Calcasieu Parish School District in need of educational interpreters

Calcasieu Parish School District in need of educational interpreters

LAKE CHARLES, LA (KPLC) - In a recent Facebook post by the Calcasieu Parish School Board, the district is in need of educational interpreters., but what exactly is an interpreter?

The Coordinator for the Deaf, Hard of Hearing and Vision Departments for the Calcasieu School Board, Christa Foolkes, says an interpreter is someone who goes to each class with a student and uses American Sign Language to help them learn as easily as any other student.

Currently, the Calcasieu Parish School District has two to three students per interpreter, but their goal is to have an interpreter for each of the 30 students in the district that requires that service.

There are many requirements one must meet before applying. One interpreter at Alfred M. Barbe High School said the job is not as easy at it may seem.

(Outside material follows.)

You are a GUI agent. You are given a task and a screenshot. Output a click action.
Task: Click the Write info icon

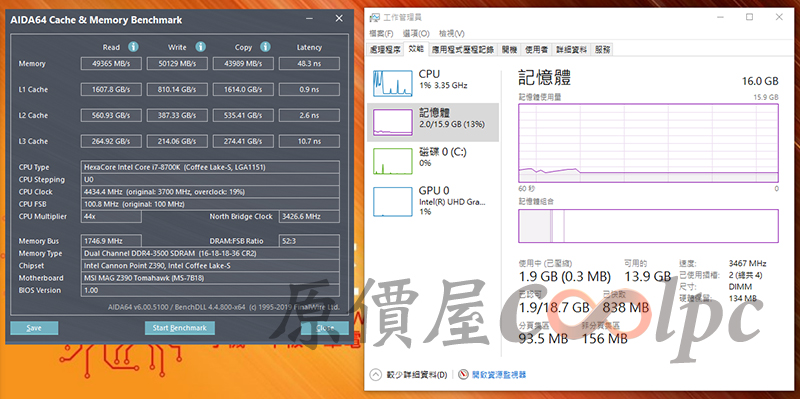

“You do have to know more than just the alphabet. You have to—I still have to study. I’ve been doing this for 15 years and I still have to use resources and get out there and do all that stuff and still go to deaf socials and hang out in the deaf community,” Natosha Istre, an interpreter at Barbe High School, said.

While basic skills are a step in the right direction, Foolkes and Istre said it takes years to develop this skill.

“Immerse yourself in the deaf community because I think that is one of the best ways to actually learn sign language,” Foolkes said. “You can have a book and you can look at a book and look at each sign on every page, but, if you’re not practicing those signs and interacting with other deaf and hard of hearing individuals your skills aren’t necessarily going to progress.”

Foolkes said each interpreter has to take one of two tests in order to become certified. She said in order to apply, you have to be able to pass an Educational Interpreter Performance Assessment (EIPA) pre-hire screening.

“Both assessments test their receptive and their expressive skills. Their ability to sign whatever the teacher is saying, then also—that’s the expressive section—they also have to be able to understand what that deaf child is saying to be able to voice what that deaf child is saying,” Foolkes said.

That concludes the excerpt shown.